> _The data_
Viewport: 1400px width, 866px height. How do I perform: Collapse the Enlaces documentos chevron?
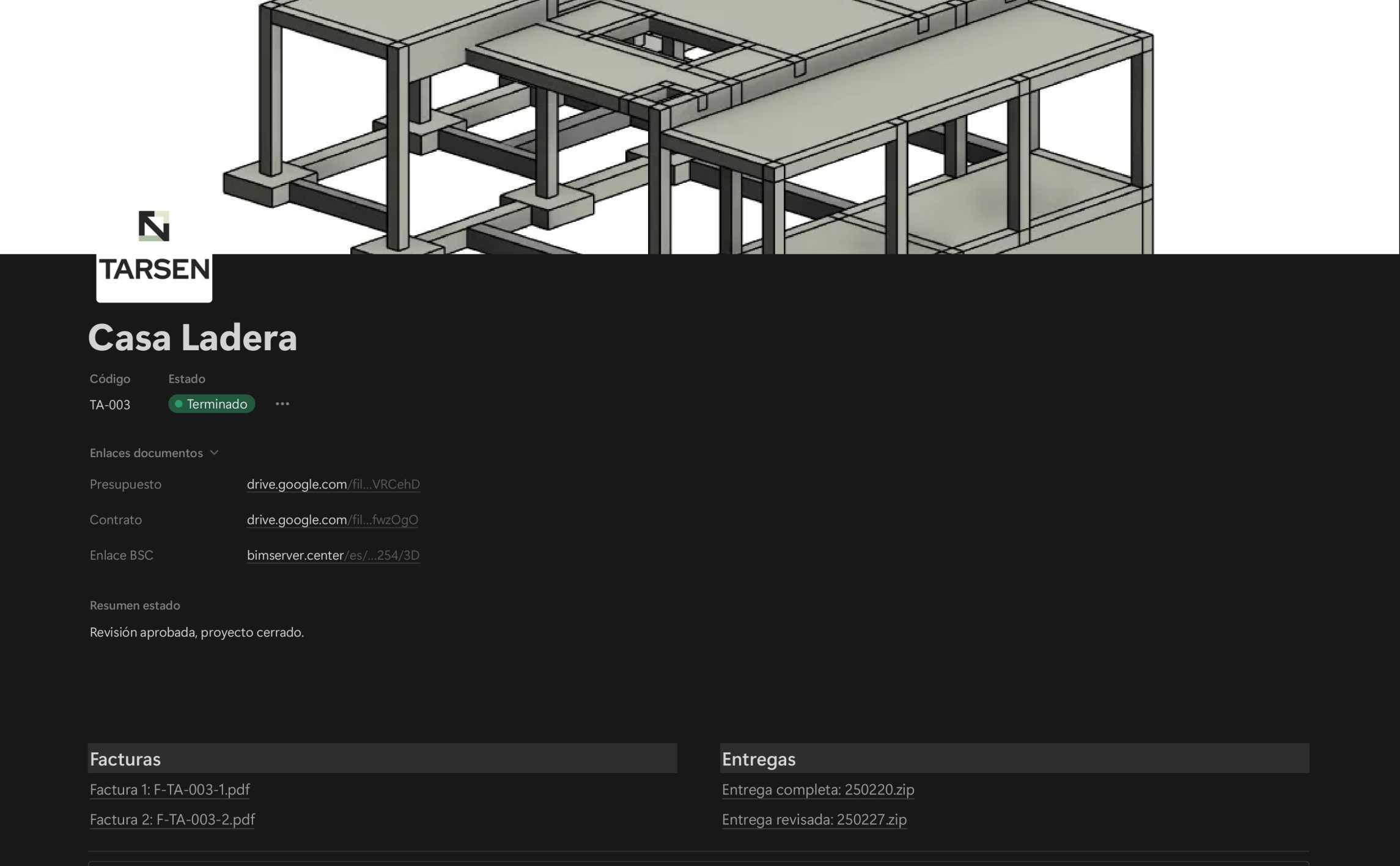tap(214, 453)
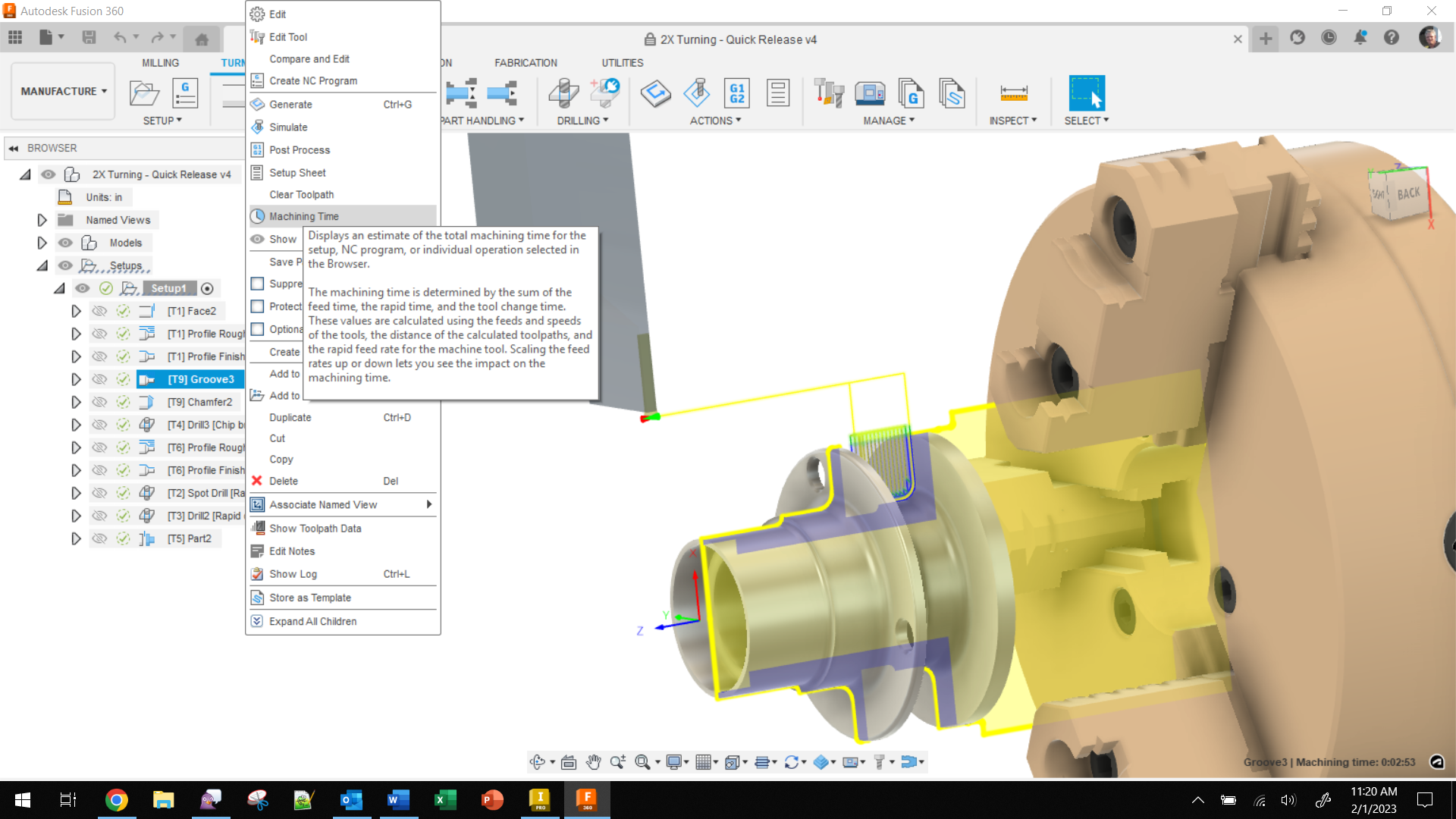Select Post Process from the context menu
Screen dimensions: 1456x819
[x=300, y=149]
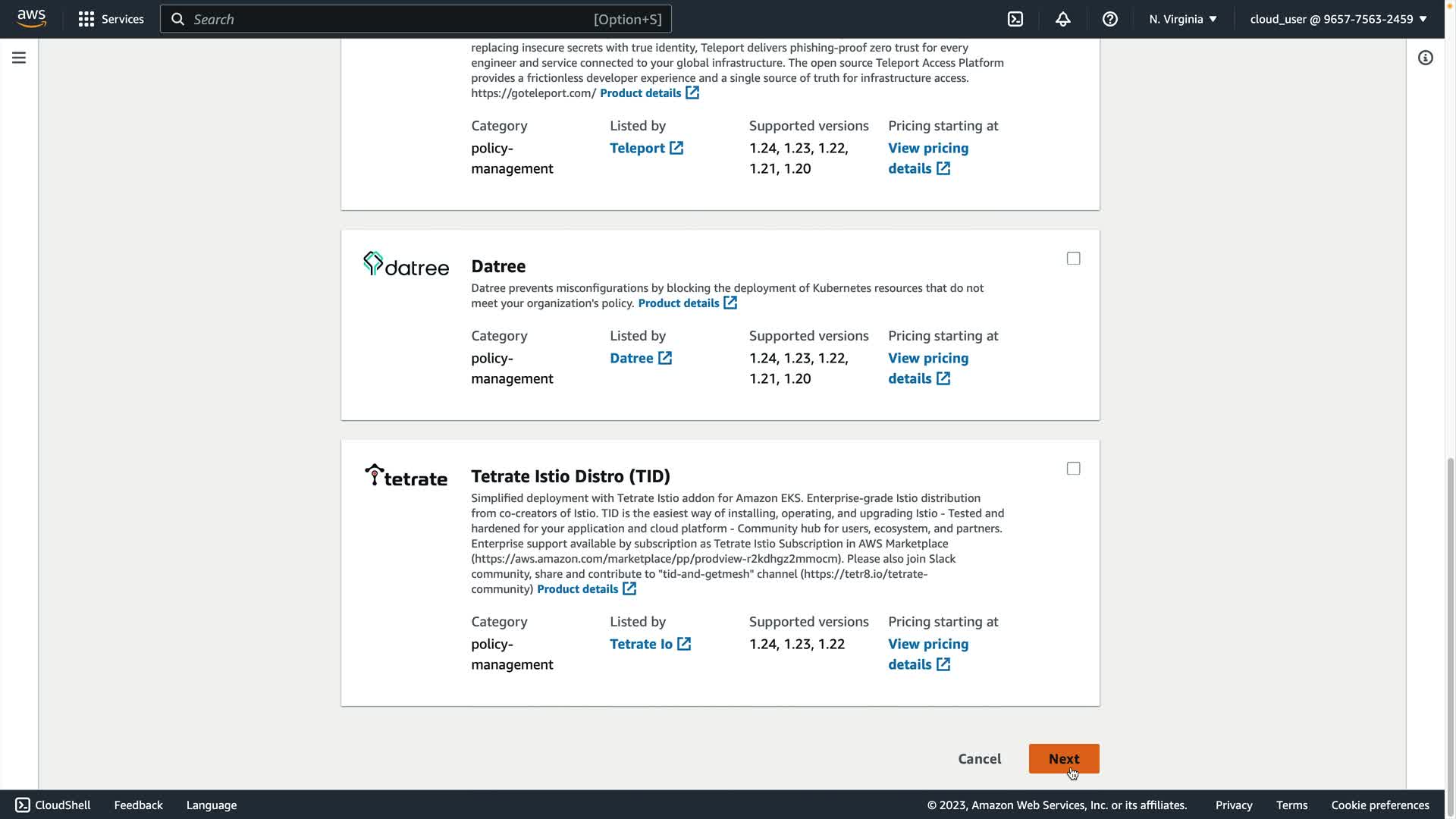Viewport: 1456px width, 819px height.
Task: Select the Tetrate Istio Distro checkbox
Action: point(1073,469)
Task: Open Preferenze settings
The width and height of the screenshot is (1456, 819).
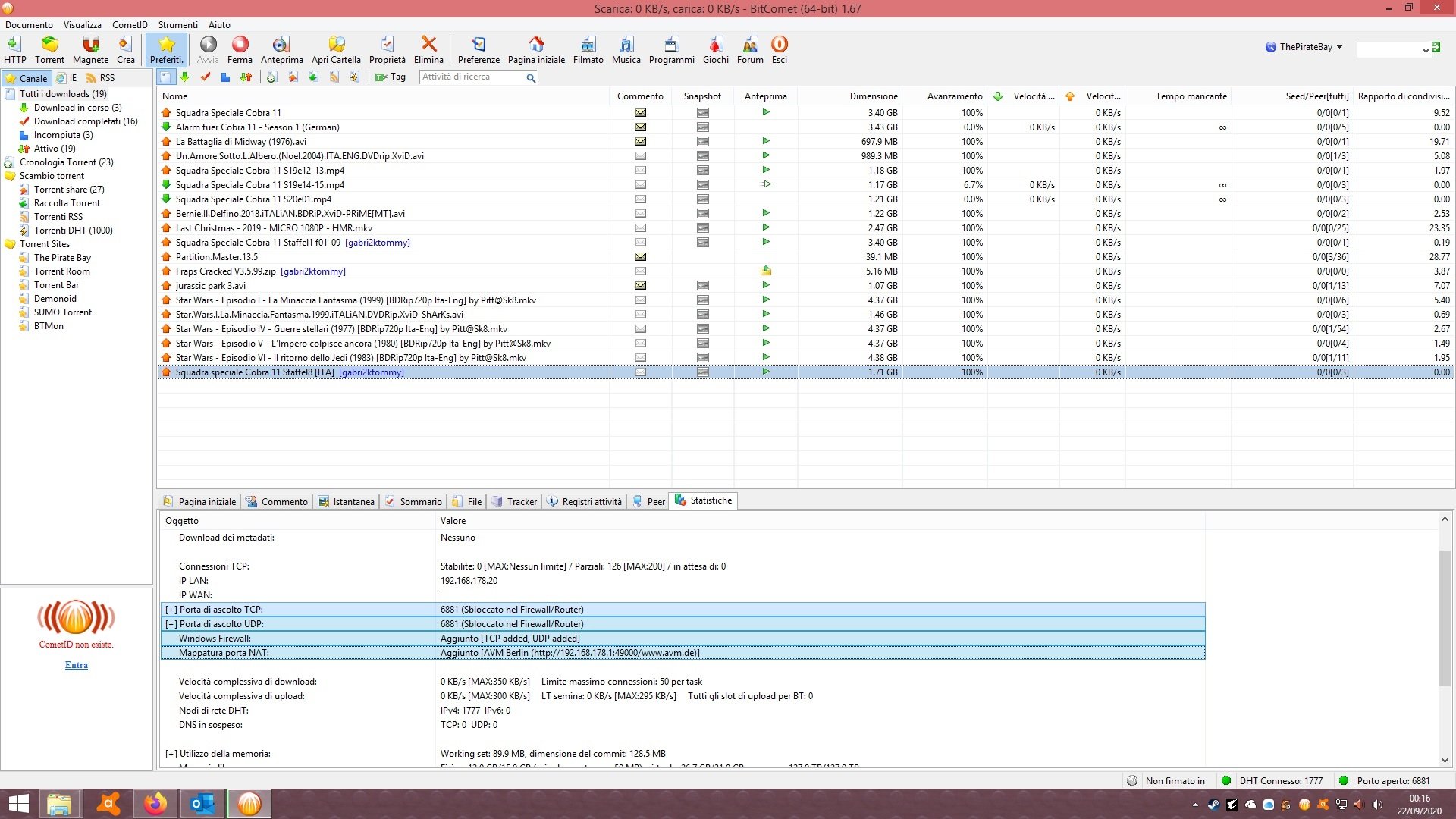Action: click(x=479, y=49)
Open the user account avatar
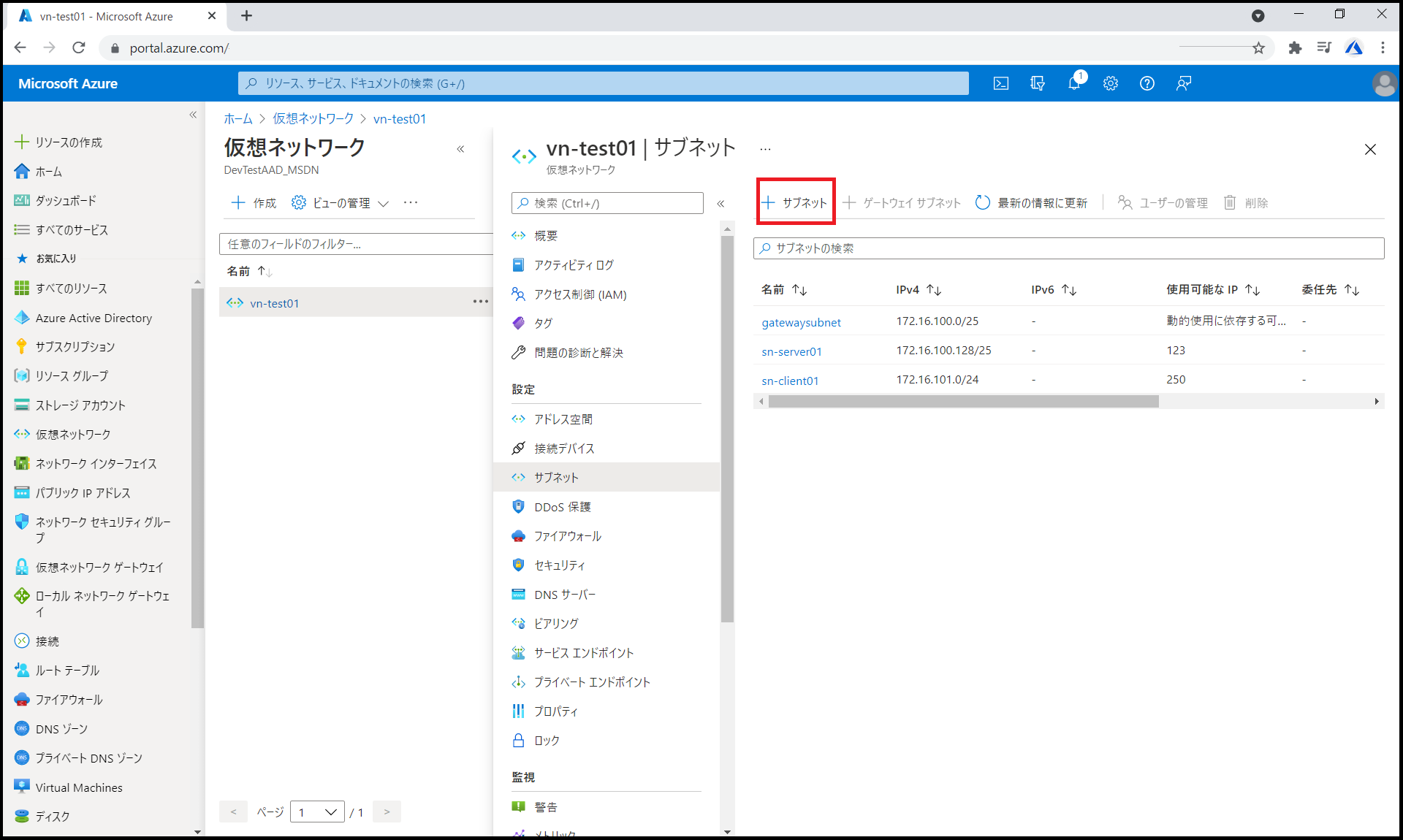Screen dimensions: 1403x840 (1384, 83)
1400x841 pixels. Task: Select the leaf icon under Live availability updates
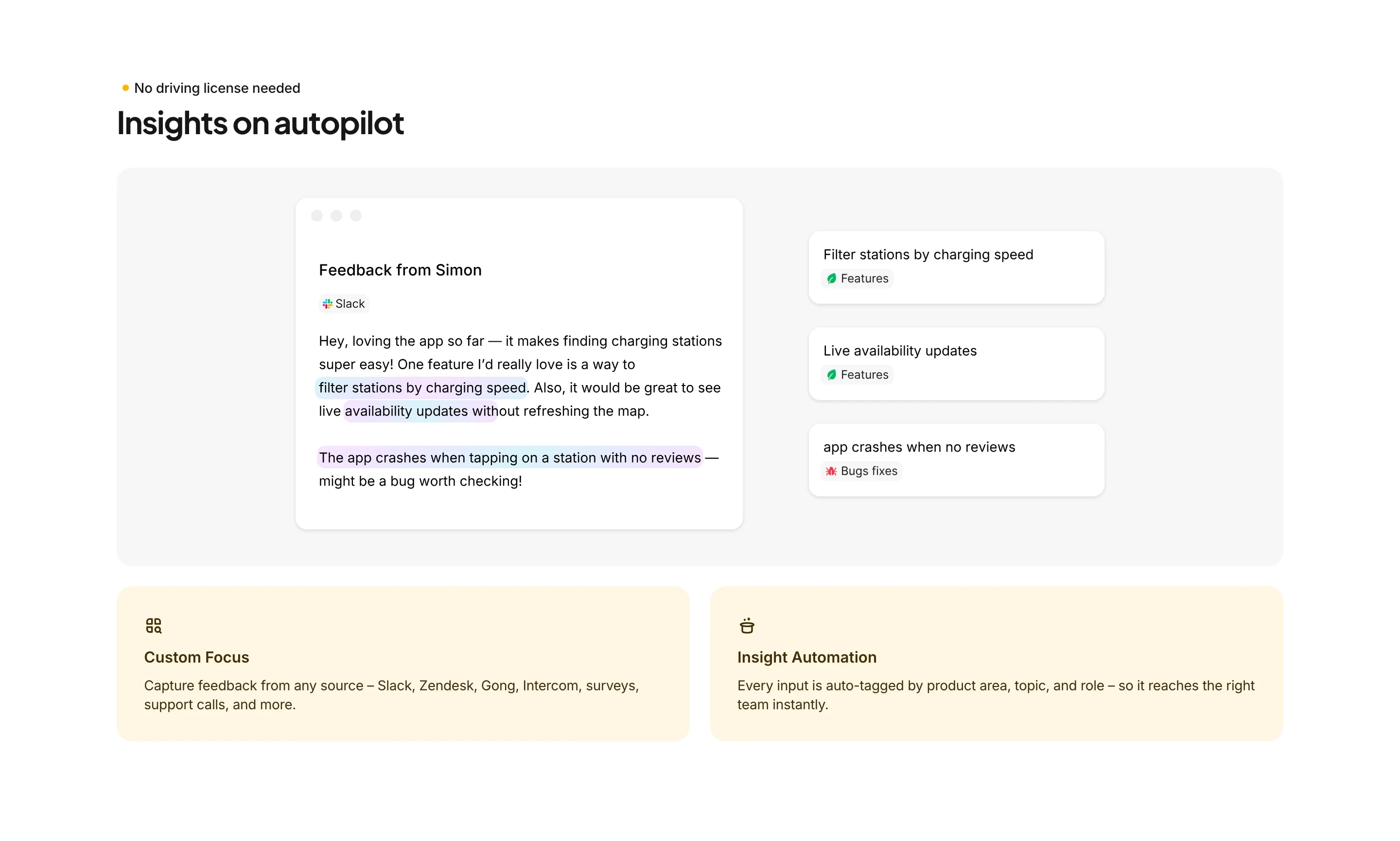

> _Task goal_
Without including any picture, write out the material above exactly.

> _Solved exercise_
Viewport: 1400px width, 866px height. How do I perform: Collapse the Enlaces documentos chevron?
tap(214, 453)
Select Post Process from the context menu
Screen dimensions: 1456x819
[x=300, y=149]
Viewport: 1456px width, 819px height.
Task: Select the Tetrate Istio Distro checkbox
Action: point(1073,469)
Task: Open Preferenze settings
The width and height of the screenshot is (1456, 819).
Action: click(x=479, y=49)
Open the user account avatar
Screen dimensions: 1403x840 (1384, 83)
1400x841 pixels. Task: Select the leaf icon under Live availability updates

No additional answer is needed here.